In order to fill these gaps, the USGS needs to enhance science
activity in the west, working within the bureau's Invasive Species and
Emerging Diseases Program. The science would be focused through
partnerships with resource managers and conducted using
multidisciplinary or integrated approaches depending on the nature of
the problem. The initiative would include:
Major Thrusts
Predicting and assessing risks: provide USGS partners with tools
and models to anticipate problems; help to better define and manage
problems once they occur.
Prevention and control: develop strategies and methods to shortstop
initial introductions and cost-effectively control invaders once
established, based on research to determine how and why invaders are
successful.
Information management: serve data and information to inform all
aspects of invasive species management; reveal trends through
monitoring to guide adaptive ecosystem management.
High Priority Topics
Fresh Water/Aquatic: define risks posed by aquatic invertebrates;
identify exotic fishes and their effects upon declining natives;
determine non-native species influences on amphibians; define risks
posed by wetland and riparian weed invaders.
Coastal/Marine: determine the vulnerability of estuarine benthic
communities and planktonic food webs; identify high risk foreign
species in advance; determine threats to estuarine ecology.
Ballast Water: research and develop effective ballast water
treatment methods; assess species transport risks (e.g. by season;
biogeographic region of origin); predict vulnerability to invasion for
particular valued habitats, ecosystems, and native species complexes.
Pacific Islands: develop potential biological controls (e.g. brown
tree snakes); assess risks to island habitats for particular invaders
by region of origin; provide recovery science for threatened and
endangered native species depressed by exotics.

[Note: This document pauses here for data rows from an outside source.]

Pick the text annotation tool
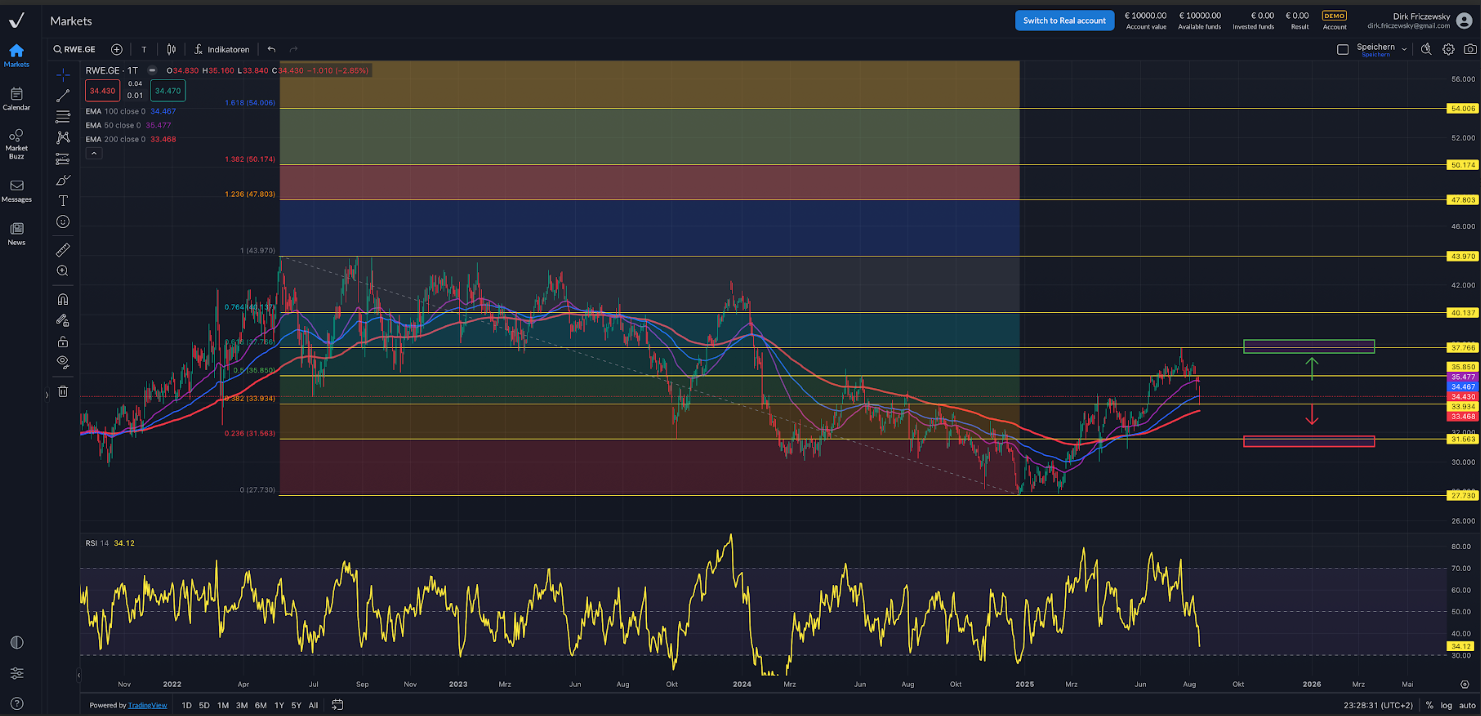Image resolution: width=1481 pixels, height=716 pixels. pos(63,201)

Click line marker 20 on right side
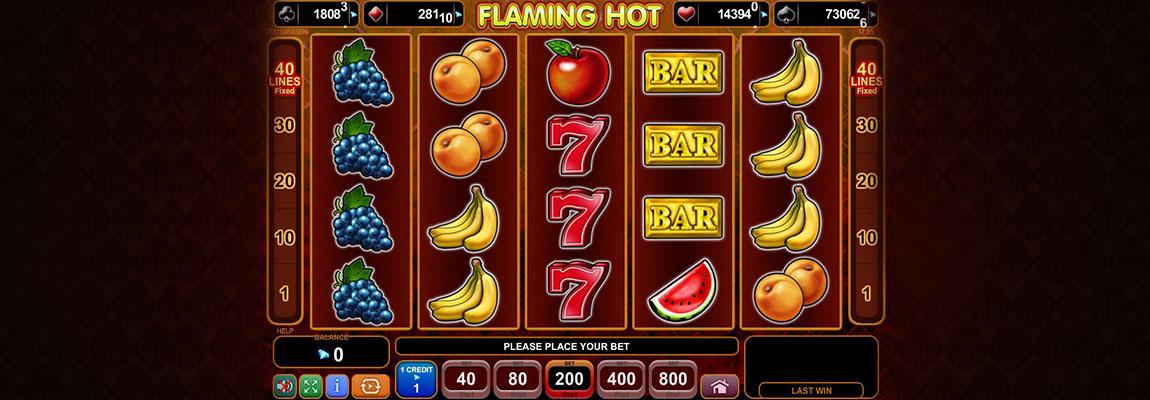[x=867, y=181]
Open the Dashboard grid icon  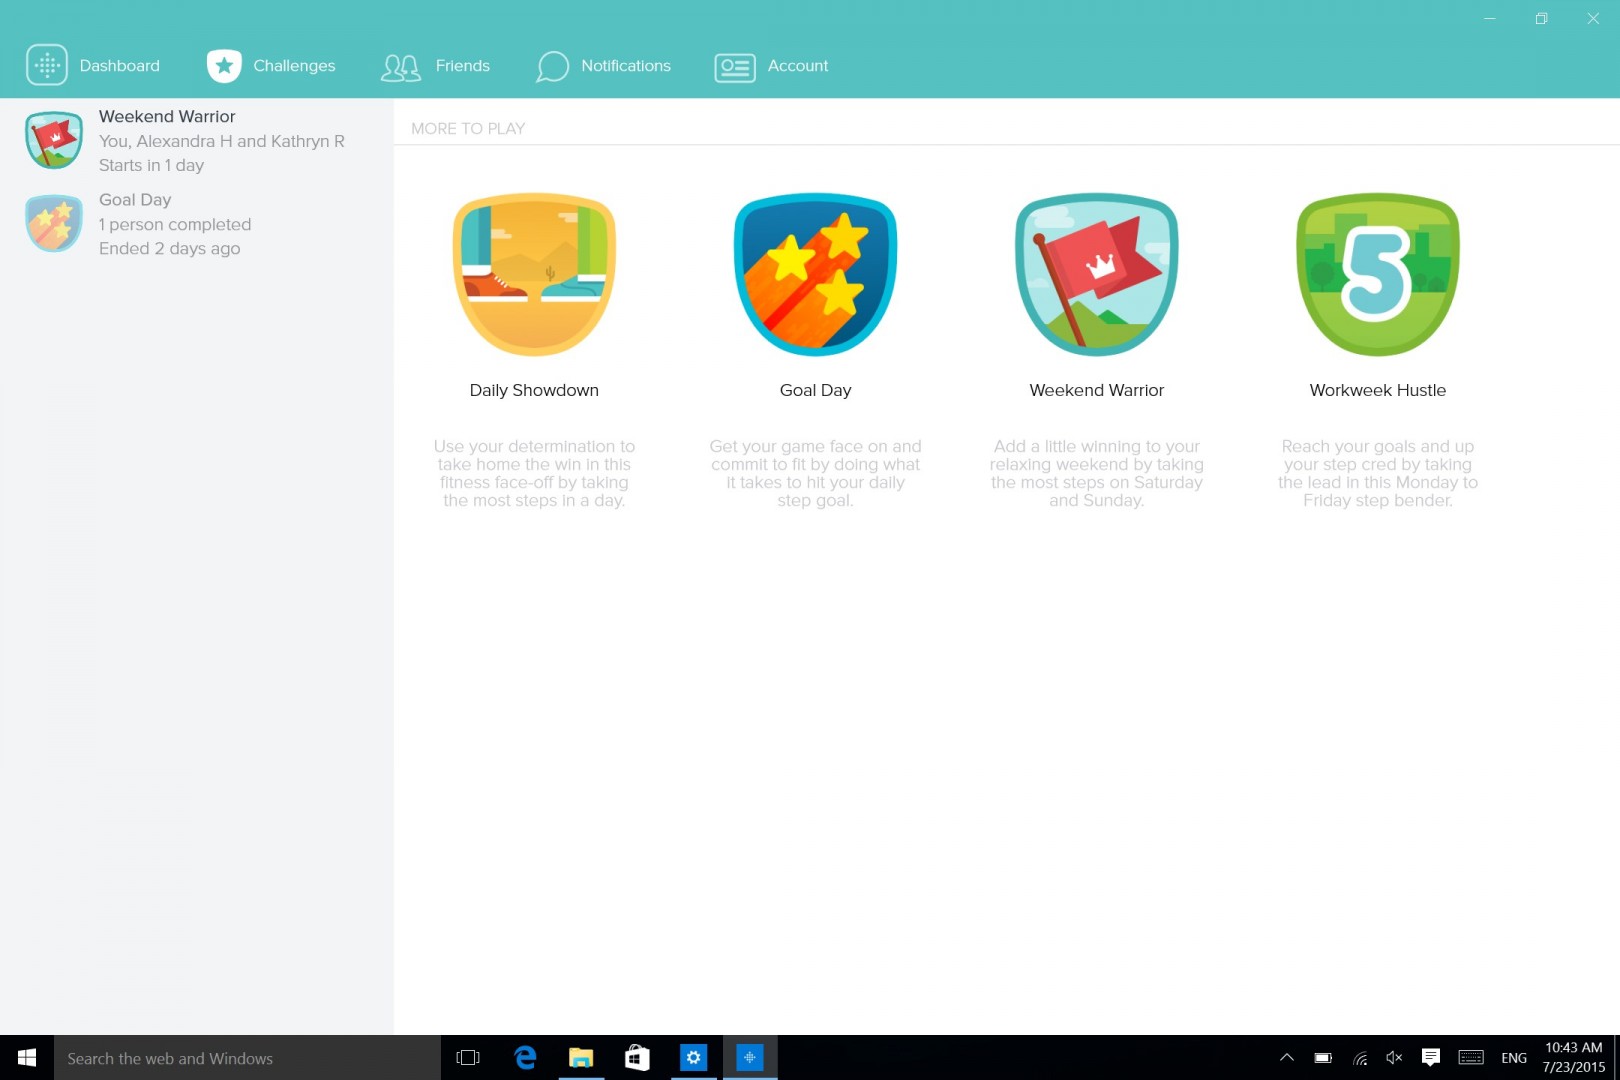[x=47, y=65]
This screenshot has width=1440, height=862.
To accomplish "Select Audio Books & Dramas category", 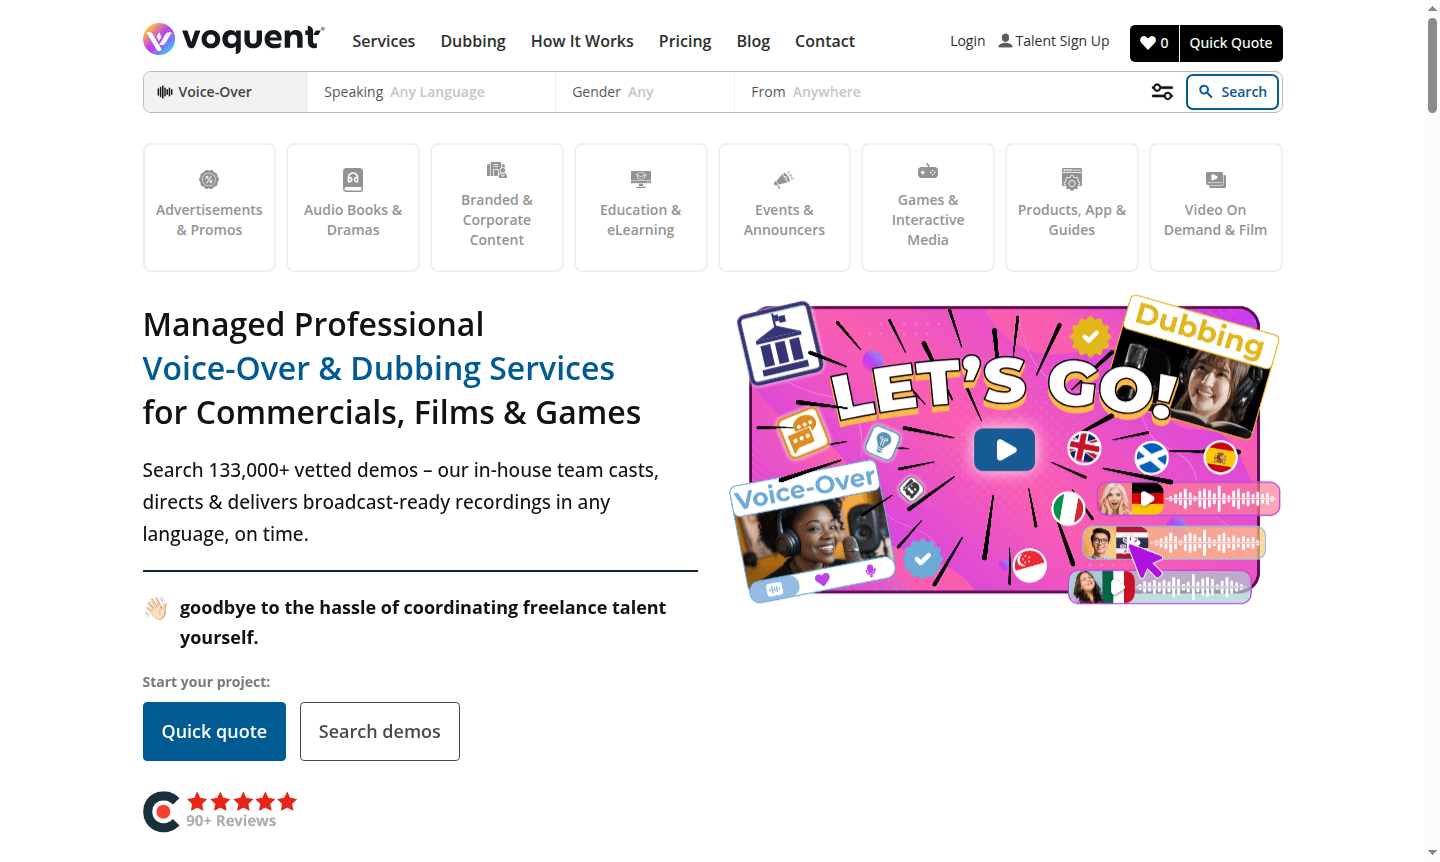I will coord(353,208).
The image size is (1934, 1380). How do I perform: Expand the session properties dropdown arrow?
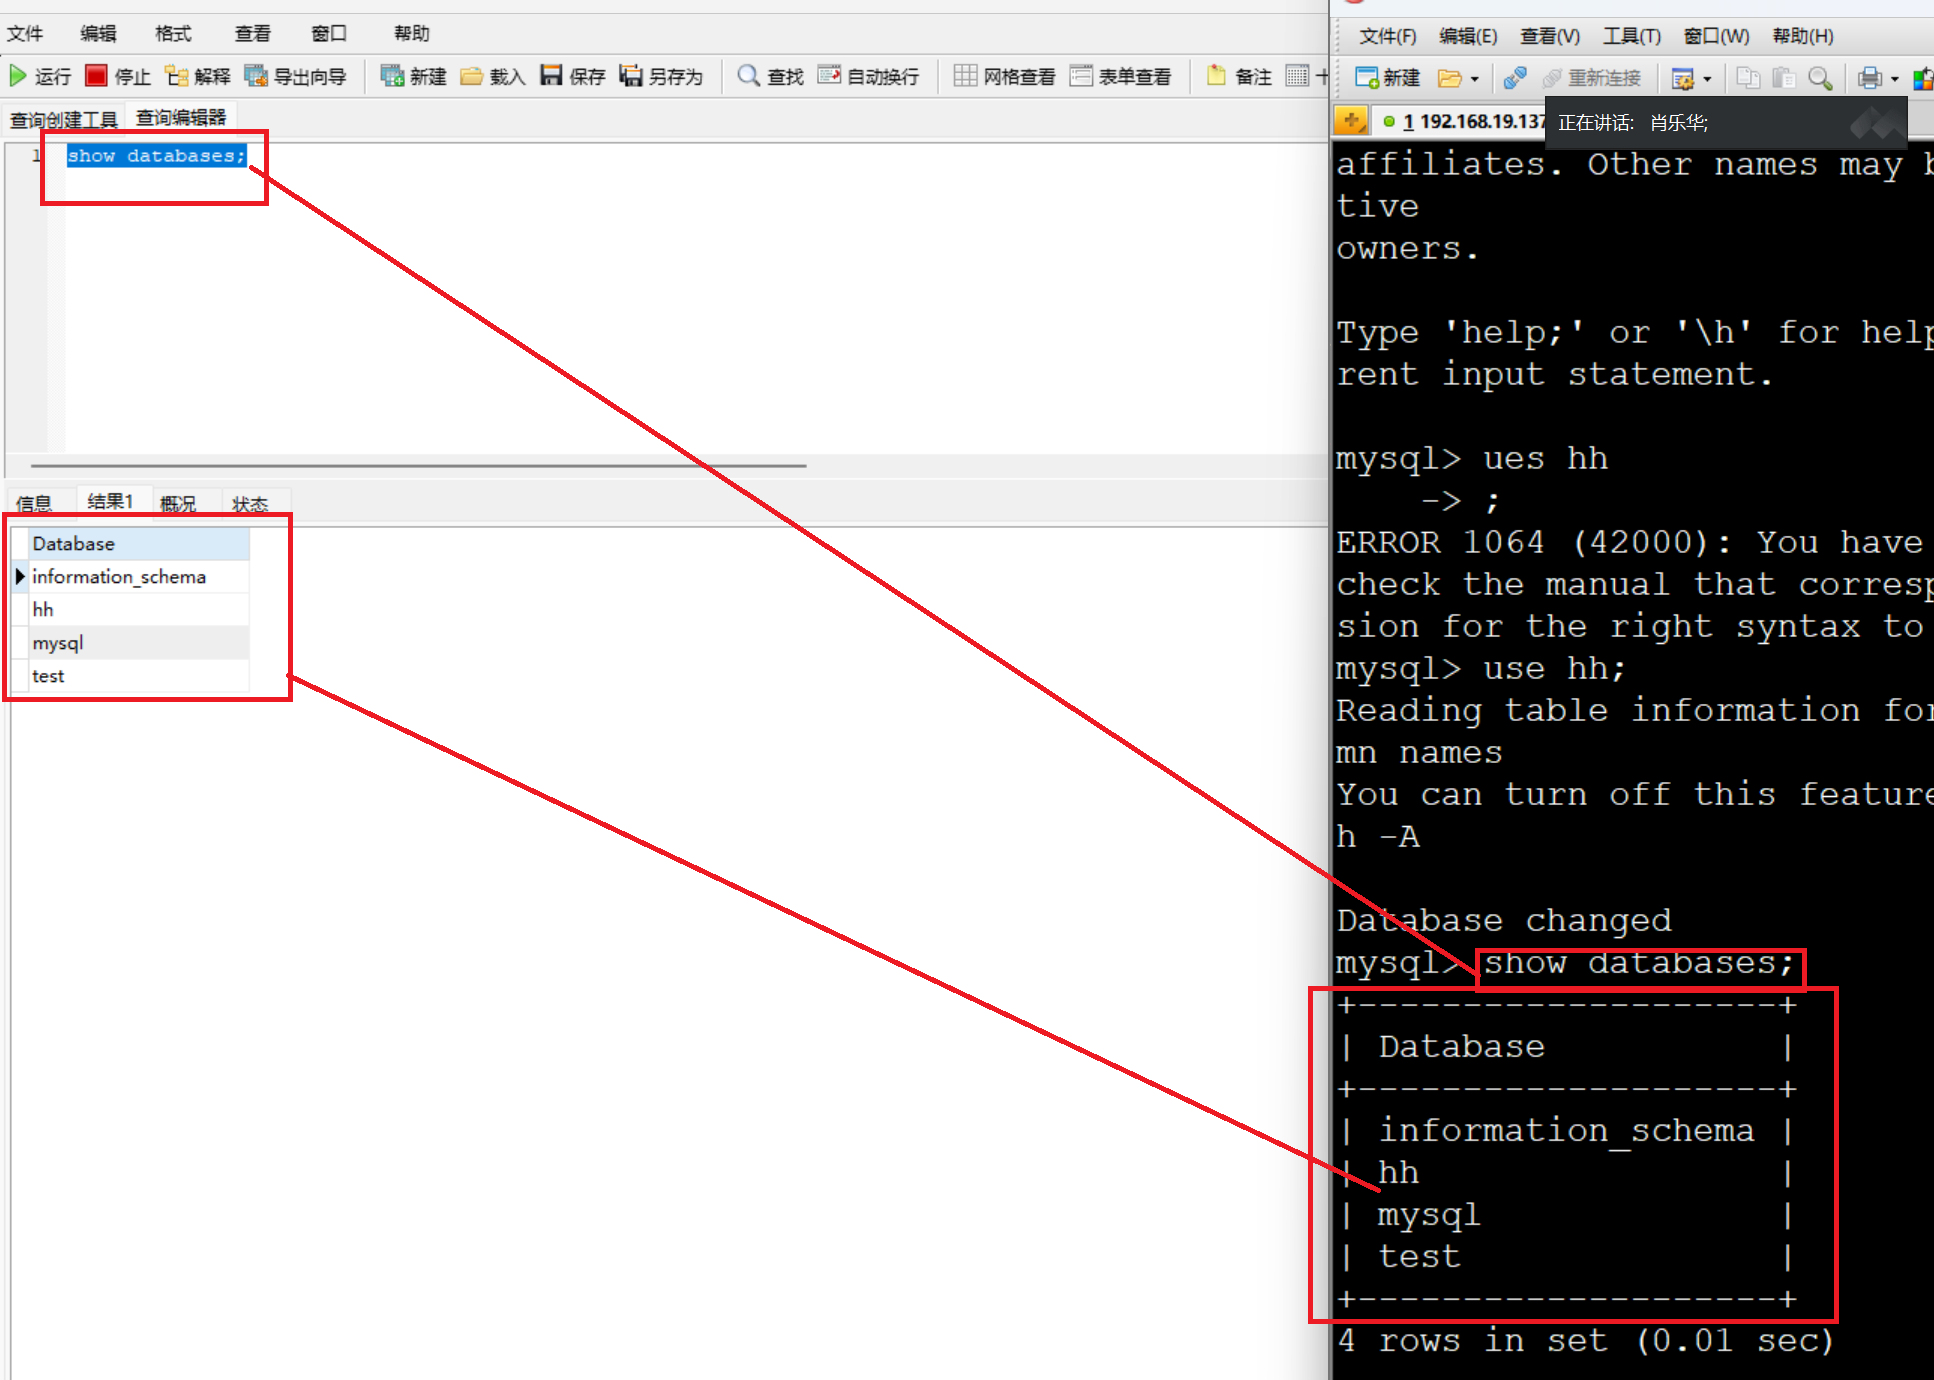pyautogui.click(x=1707, y=79)
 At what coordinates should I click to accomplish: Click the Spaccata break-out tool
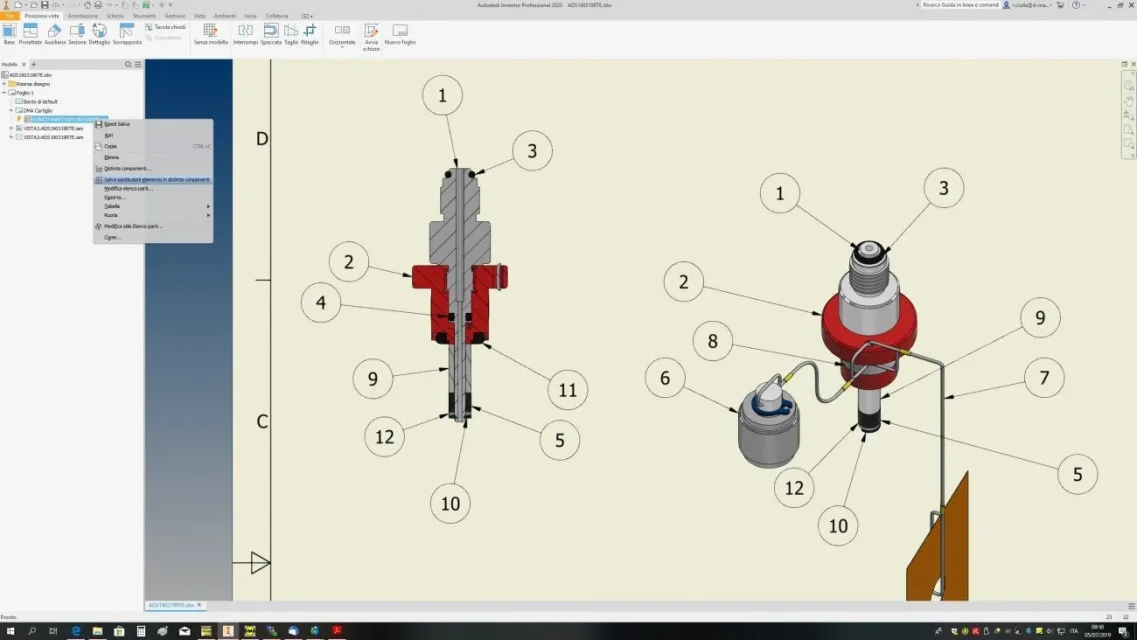coord(270,33)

Arid and Semiarid Rangeland: identify changes to fire regimes
caused by non-indigenous invasions; develop restoration technologies;
determine habitat impacts for native wildlife; determine how bio-
invasions interact with human habitat perturbations and climate change.
Microbial pathogens and parasites: develop genetic tools to
identify/diagnose novel pathogens; conduct biocontainment laboratory
disease challenges for novel or incipient pathogens to determine
virulence and assess risk of epizootics; develop treatment tools and
methods.
Process understanding: develop information about the ecological
processes and mechanisms that foster invasiveness of plants, animals,
and pathogens; develop science-based control strategies.